_Exercise directions_
Starting with the first line of the data and going on through the line with "at that location.", write those lines out as a numbered list, skipping any blank lines. Leave the pictures out.

_Data excerpts_
....
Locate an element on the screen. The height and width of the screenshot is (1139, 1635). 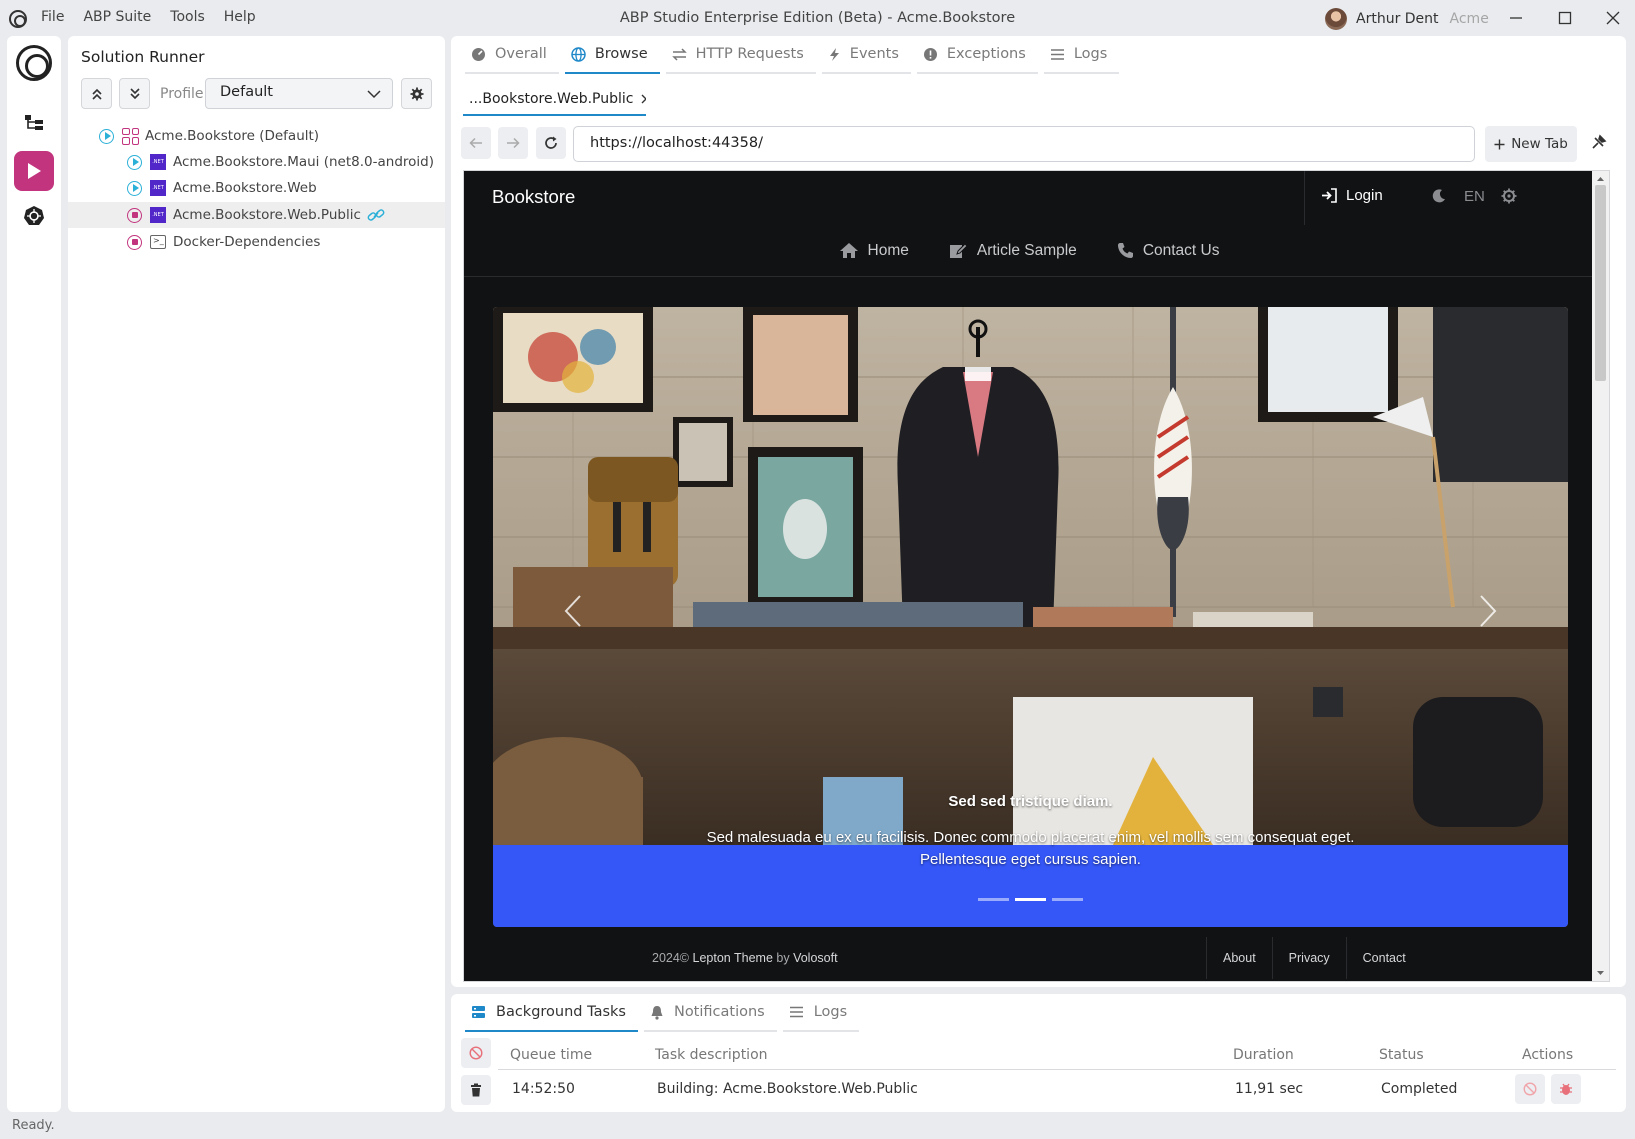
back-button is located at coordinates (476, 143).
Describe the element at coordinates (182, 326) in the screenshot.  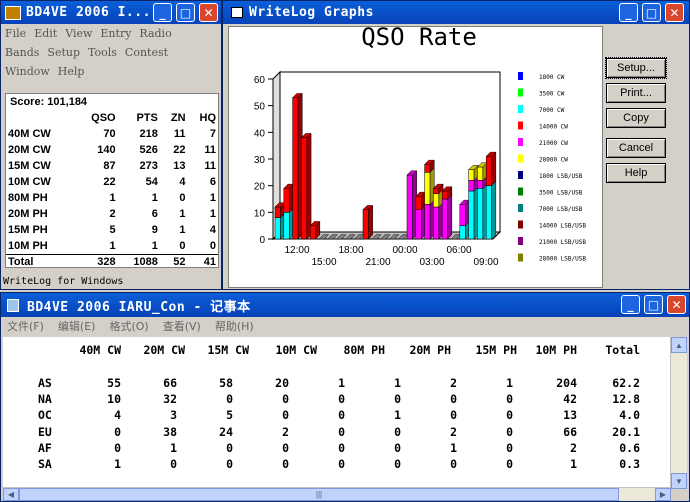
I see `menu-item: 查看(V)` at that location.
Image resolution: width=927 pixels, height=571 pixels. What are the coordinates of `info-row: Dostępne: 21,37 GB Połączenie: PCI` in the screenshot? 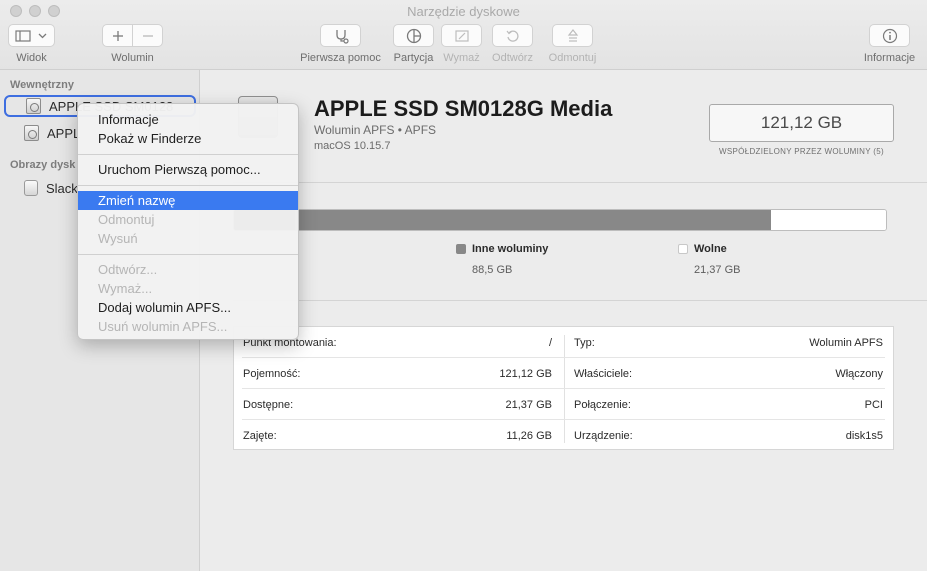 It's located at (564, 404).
....
_Task answer_
1. Locate an element on the screen. The height and width of the screenshot is (1139, 1635). 
2. back-button is located at coordinates (476, 143).
3. Describe the element at coordinates (182, 326) in the screenshot.  
4. I see `menu-item: 查看(V)` at that location.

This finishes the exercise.